Signs of car damage
These cues may mean your car is on the way out.
There’s nothing wrong with being frugal. But there comes a time when you really should strongly consider replacing your ride. How do you know when that time comes? Here are some suggestions to help you make the decision:
- Odd noises. Weird noises in themselves are often just that—noise. They could be traced back to something like a loose piece of trim that can be easily corrected—or to an engine on its last legs. As cars get older, they do tend to develop more strange sounds.
“This is why, any time your vehicle starts to make an odd noise, you should get it checked out by a professional,” says Robert Hills, senior education program manager at the Universal Technical Institute, an automotive-technology education provider. “In most cases, it won’t be anything serious.”
- Cost. If there is a serious problem, you need to weigh the pros and cons of getting rid of your automobile. Hills says it’s important to evaluate the vehicle’s age, overall reliability, resale value and the cost of the repair versus a new car payment over the next 12 months. A $2,000 repair over a year would amount to a $166-per-month payment.
“If the regular maintenance costs over a year look like they will exceed the car’s value—or you have a major engine or transmission issue—it’s probably time to get a newer vehicle,” Hills says. “But not everyone wants a car payment every month. As long as routine maintenance is carried out on a regular basis, modern vehicles are capable of reliable and safe travel for many thousands of miles.”

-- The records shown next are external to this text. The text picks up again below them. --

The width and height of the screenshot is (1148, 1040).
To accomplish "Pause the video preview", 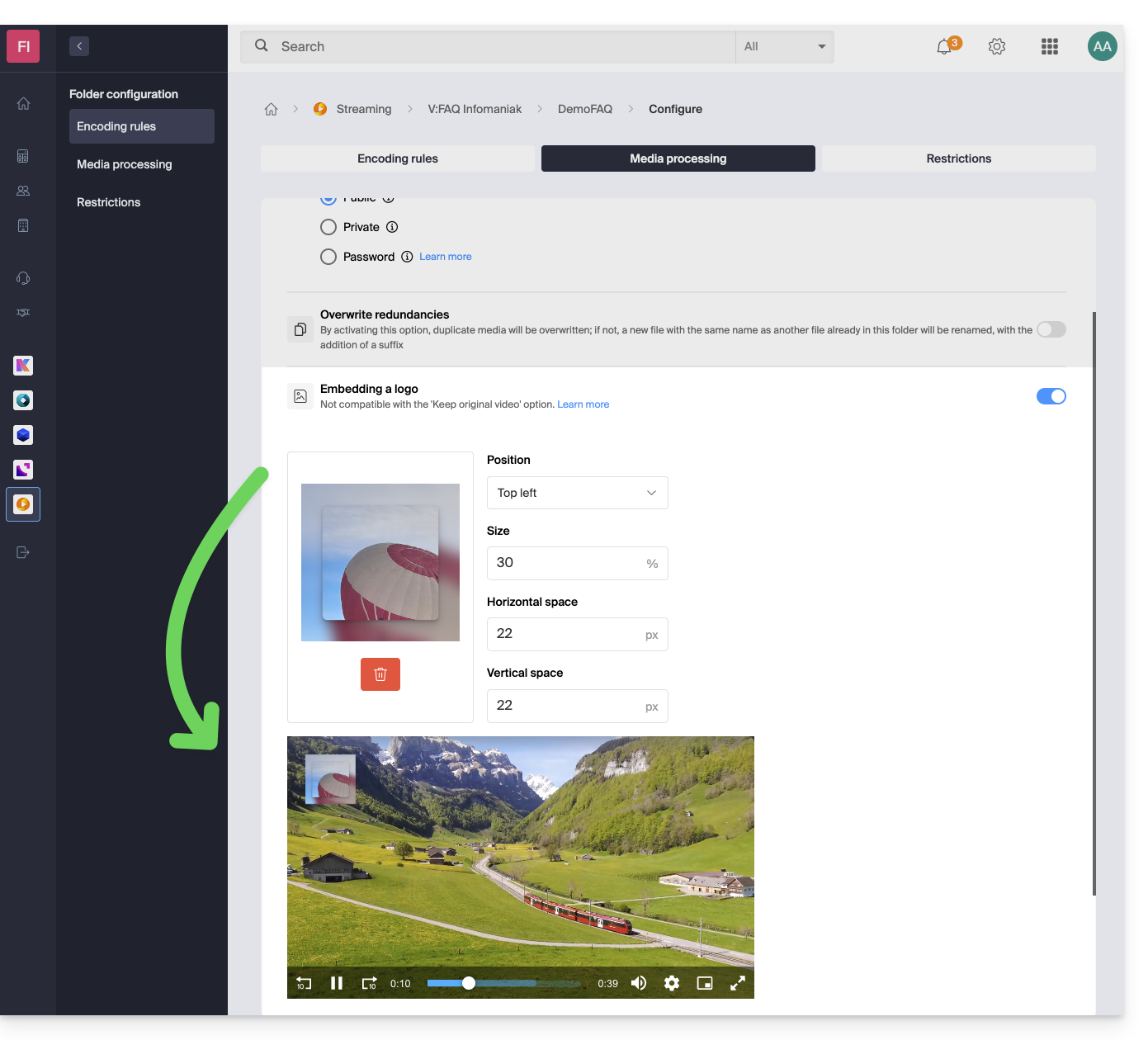I will 336,983.
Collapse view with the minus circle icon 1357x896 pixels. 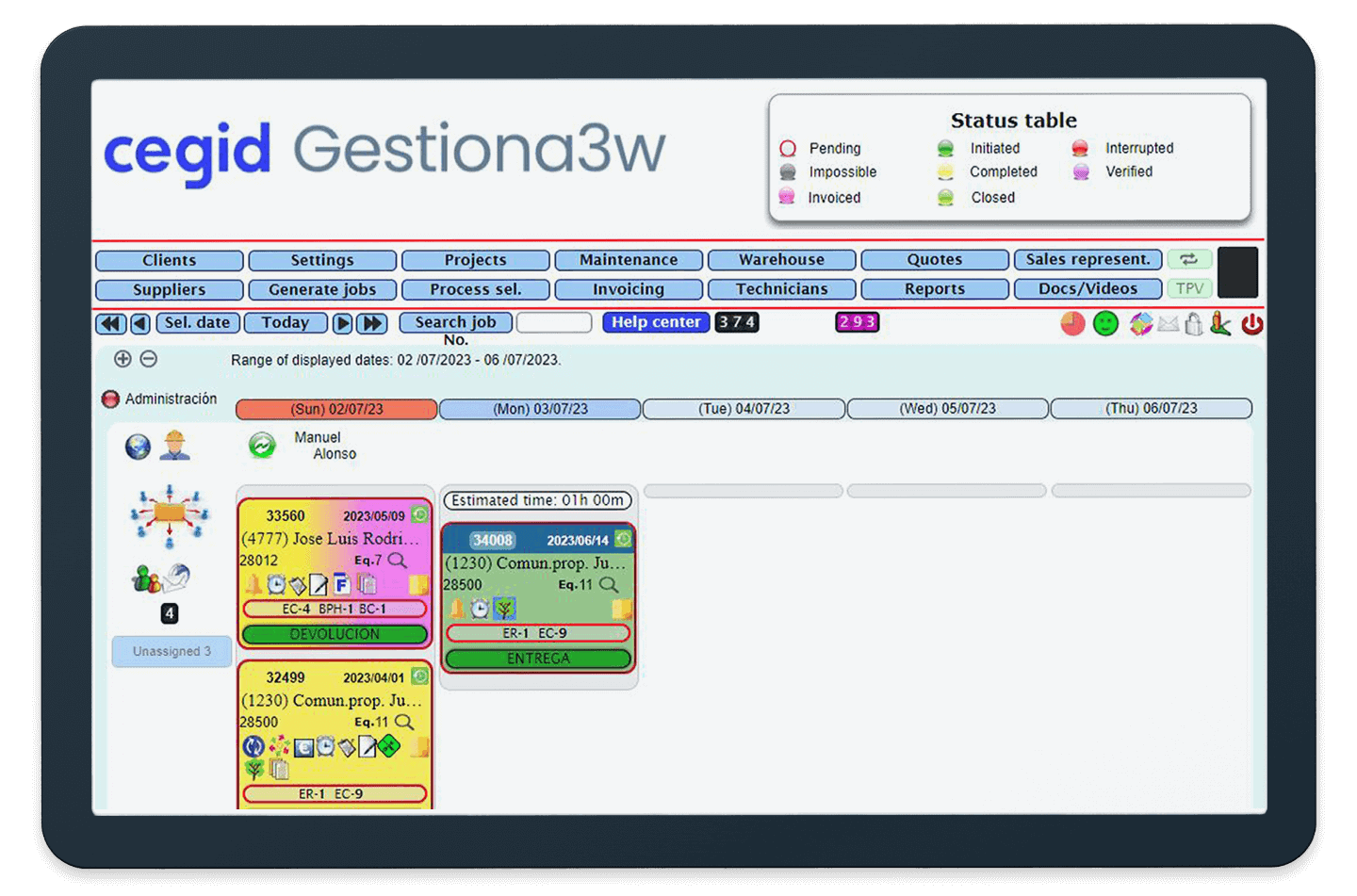pos(149,359)
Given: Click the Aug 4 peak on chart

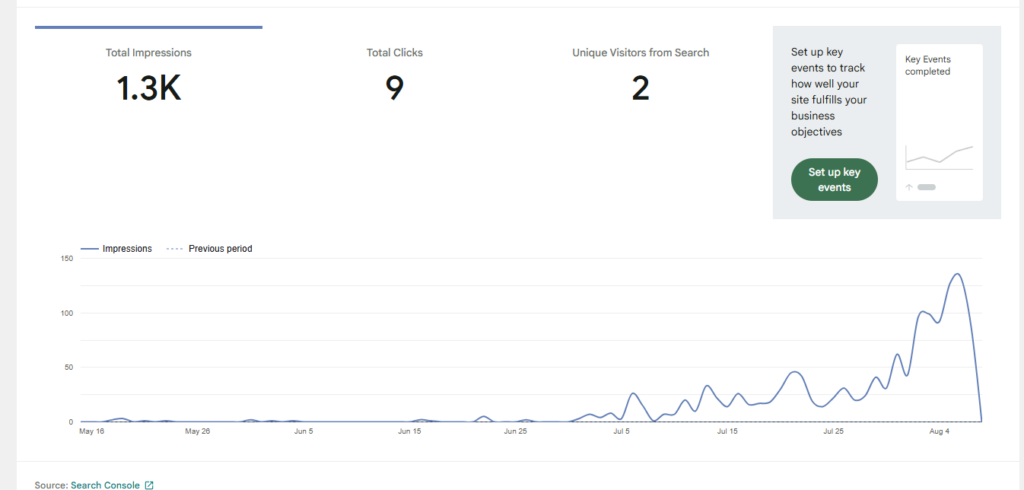Looking at the screenshot, I should (957, 274).
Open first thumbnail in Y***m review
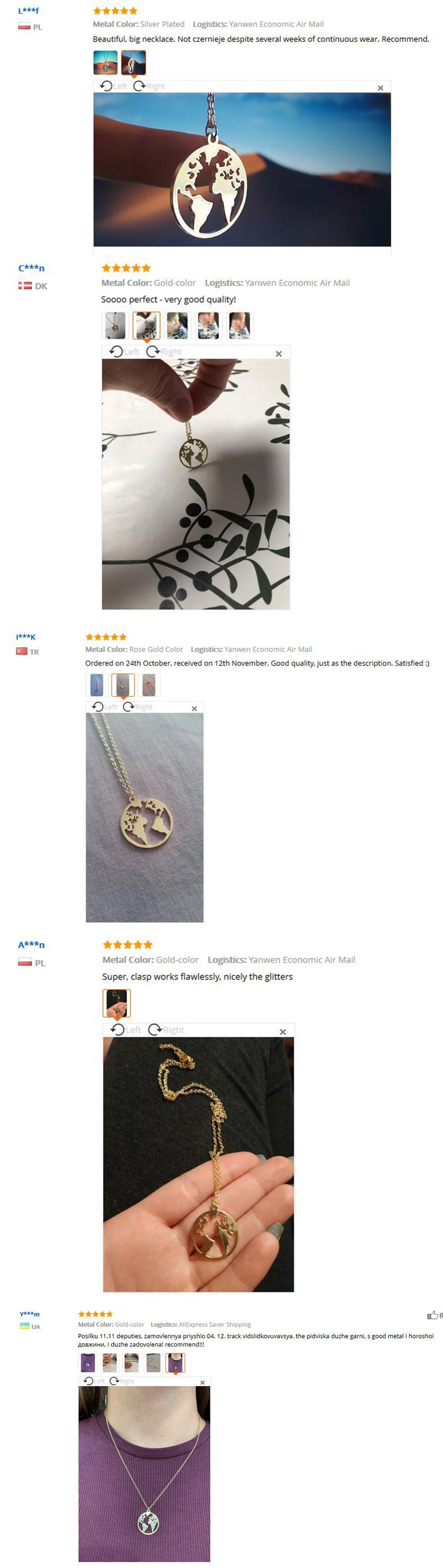Image resolution: width=443 pixels, height=1568 pixels. (88, 1362)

- Emergency replacement. If cost is a top consideration for a new vehicle, especially if you need one right away, then research online for those that maintain high reliability ratings over time.
“Look for a two- to four-year-old model with a good service history and 40,000 to 60,000 miles on it at the best price you can find,” Hills says. “Maybe it won’t have the bells and whistles of the latest models, but it also won’t have much going wrong with it.”